(Record excerpts Opens)
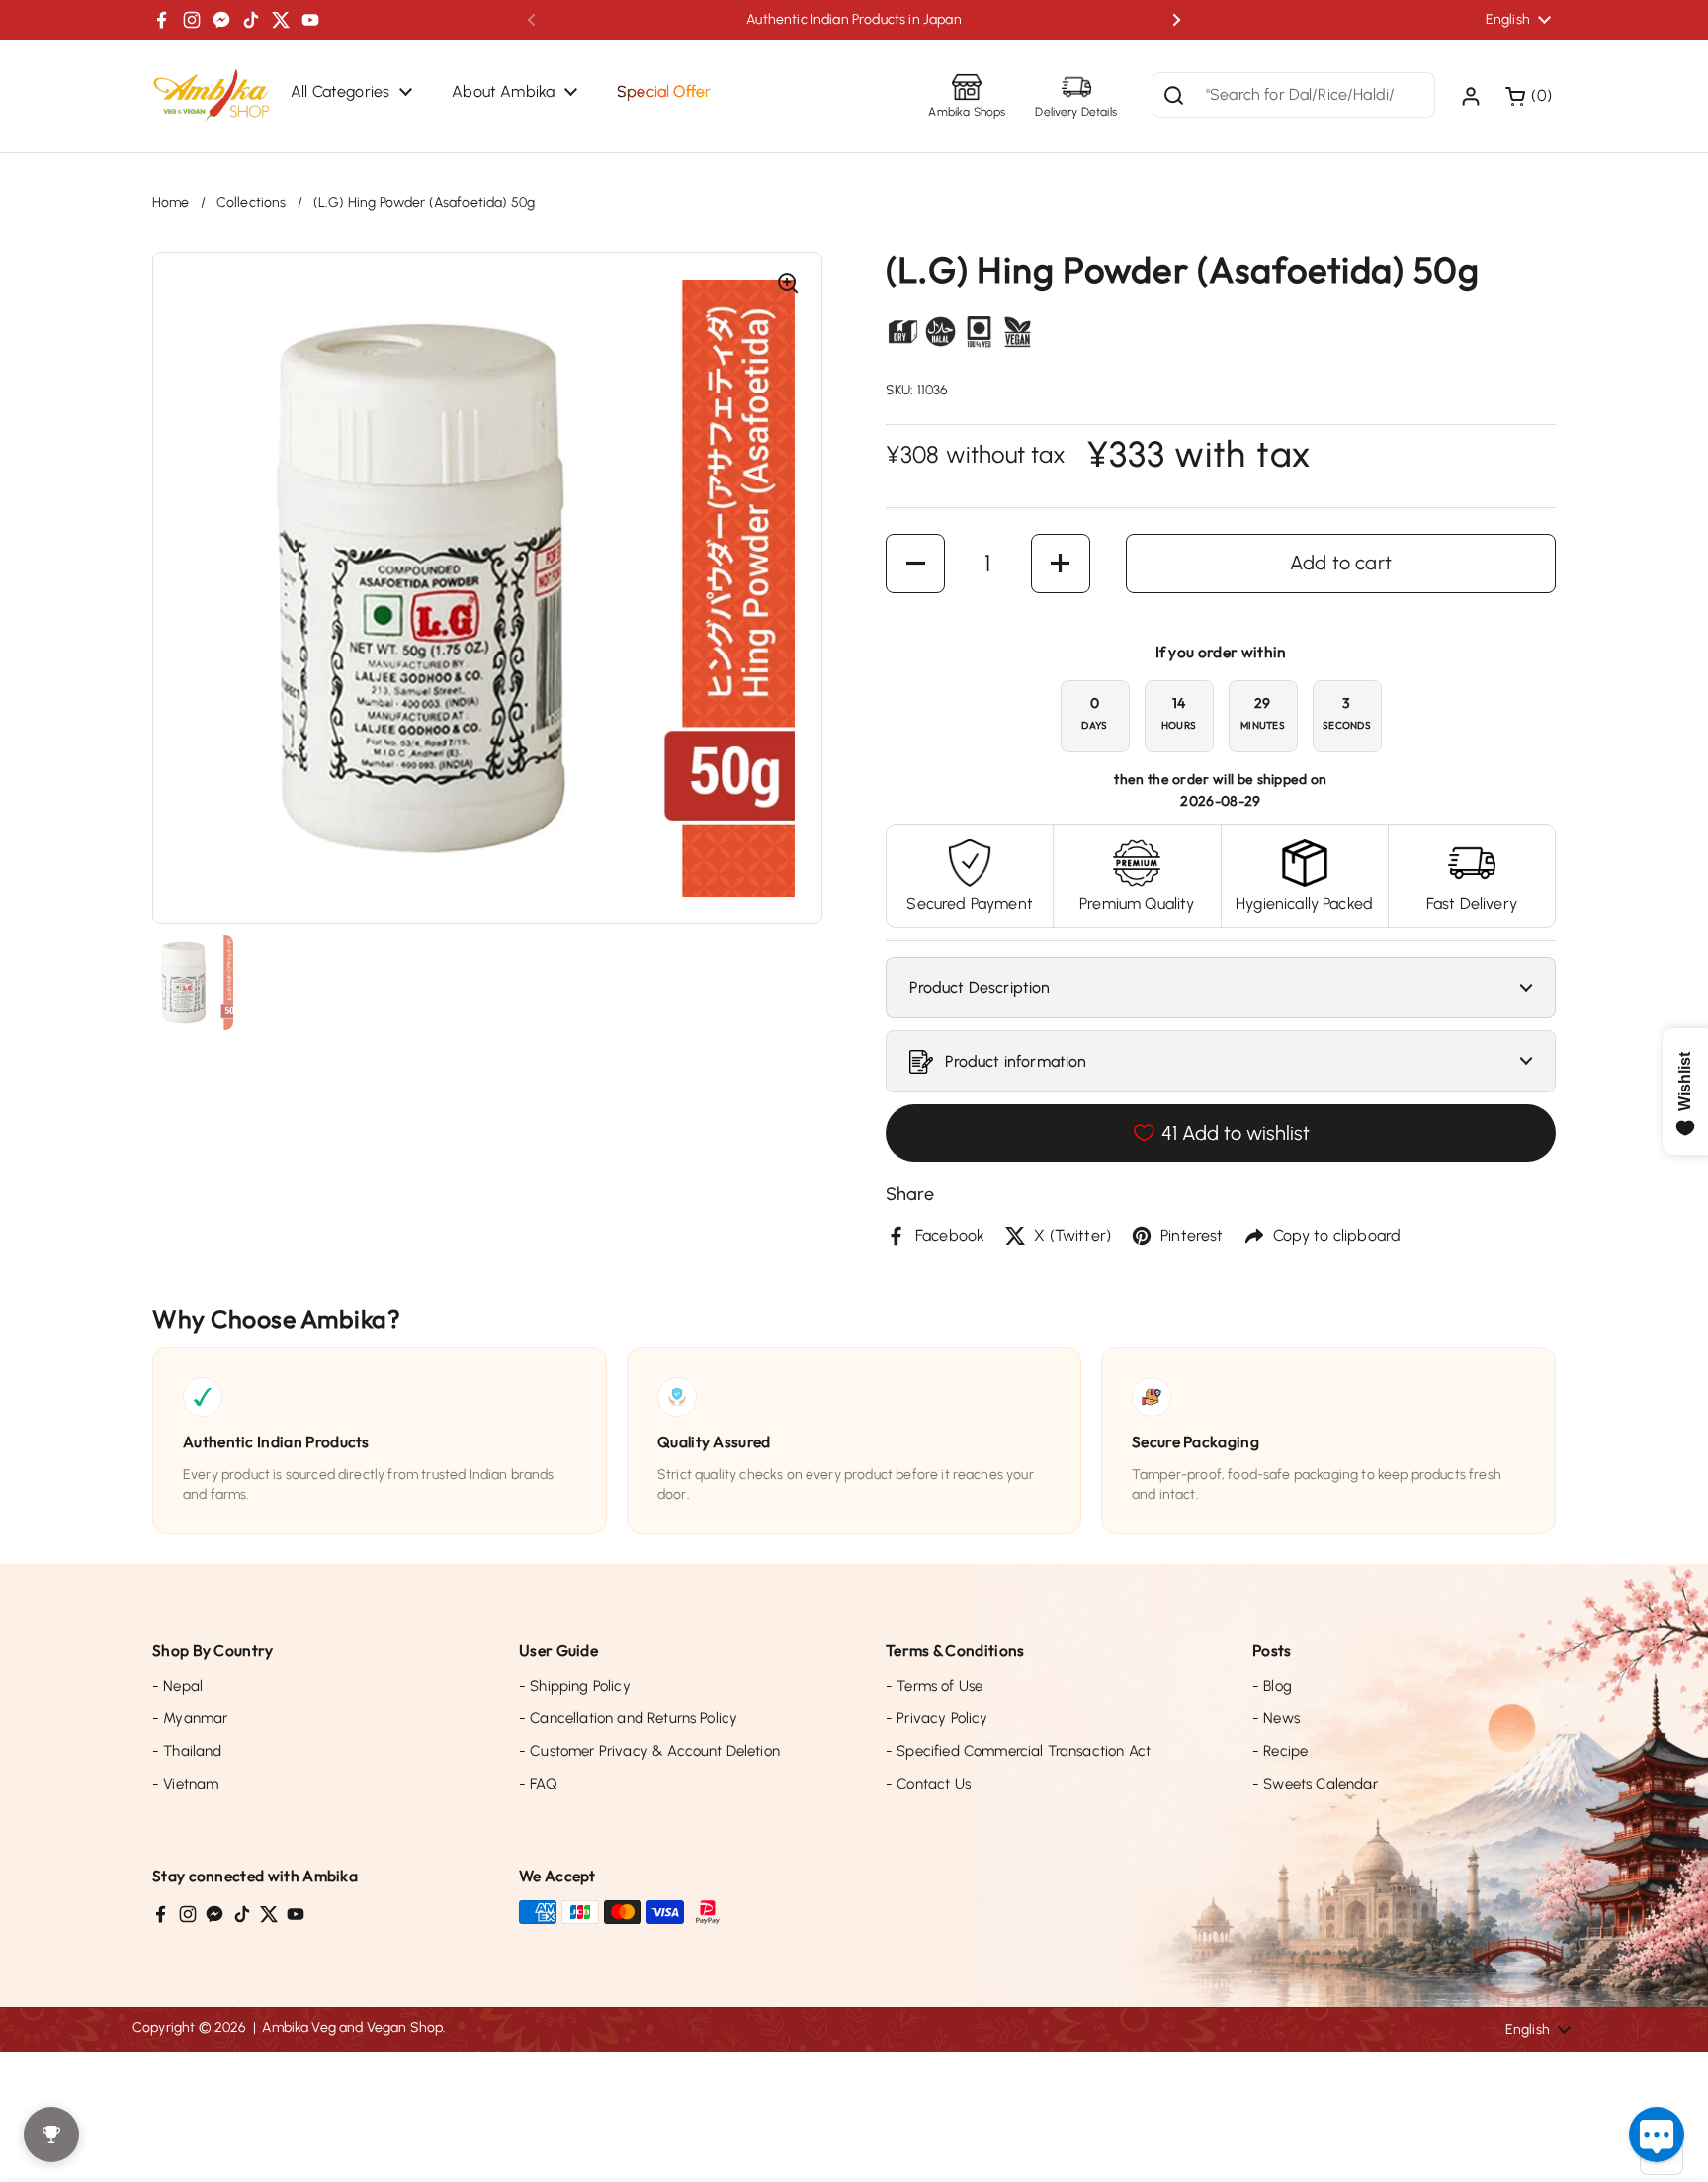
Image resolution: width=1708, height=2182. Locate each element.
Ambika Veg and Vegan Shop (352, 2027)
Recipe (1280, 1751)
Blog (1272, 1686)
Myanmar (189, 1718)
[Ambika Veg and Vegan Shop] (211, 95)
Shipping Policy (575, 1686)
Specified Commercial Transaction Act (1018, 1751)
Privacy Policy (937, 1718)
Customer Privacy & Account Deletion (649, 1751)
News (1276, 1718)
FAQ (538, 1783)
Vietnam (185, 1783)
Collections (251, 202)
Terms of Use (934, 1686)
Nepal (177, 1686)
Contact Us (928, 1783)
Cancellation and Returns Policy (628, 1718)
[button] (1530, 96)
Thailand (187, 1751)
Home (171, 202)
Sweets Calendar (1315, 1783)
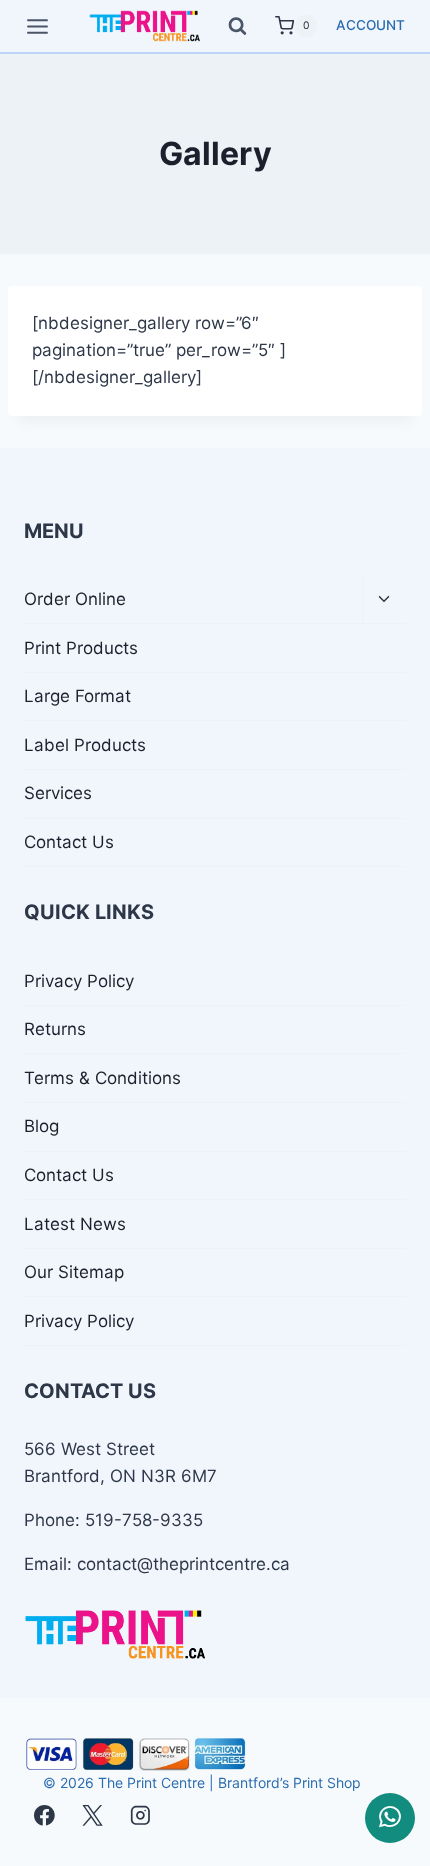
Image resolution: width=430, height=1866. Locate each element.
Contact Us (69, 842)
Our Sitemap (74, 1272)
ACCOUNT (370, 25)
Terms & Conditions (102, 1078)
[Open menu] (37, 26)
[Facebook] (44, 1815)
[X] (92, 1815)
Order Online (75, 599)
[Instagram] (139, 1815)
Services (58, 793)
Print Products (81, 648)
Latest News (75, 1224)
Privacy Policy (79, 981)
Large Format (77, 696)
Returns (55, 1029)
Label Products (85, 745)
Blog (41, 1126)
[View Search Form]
(Record excerpts Closes)
Brief
Give the data above again in full and unchanged, skipping the pictures.

Response to this task
Image resolution: width=1708, height=2182. Locate each element.
Ambika Veg and Vegan Shop (352, 2027)
Recipe (1280, 1751)
Blog (1272, 1686)
Myanmar (189, 1718)
[Ambika Veg and Vegan Shop] (211, 95)
Shipping Policy (575, 1686)
Specified Commercial Transaction Act (1018, 1751)
Privacy Policy (937, 1718)
Customer Privacy & Account Deletion (649, 1751)
News (1276, 1718)
FAQ (538, 1783)
Vietnam (185, 1783)
Collections (251, 202)
Terms of Use (934, 1686)
Nepal (177, 1686)
Contact Us (928, 1783)
Cancellation and Returns Policy (628, 1718)
[button] (1530, 96)
Thailand (187, 1751)
Home (171, 202)
Sweets Calendar (1315, 1783)
Image resolution: width=430, height=1866. Locate each element.
Contact Us (69, 842)
Our Sitemap (74, 1272)
ACCOUNT (370, 25)
Terms & Conditions (102, 1078)
[Open menu] (37, 26)
[Facebook] (44, 1815)
[X] (92, 1815)
Order Online (75, 599)
[Instagram] (139, 1815)
Services (58, 793)
Print Products (81, 648)
Latest News (75, 1224)
Privacy Policy (79, 981)
Large Format (77, 696)
Returns (55, 1029)
Label Products (85, 745)
Blog (41, 1126)
[View Search Form]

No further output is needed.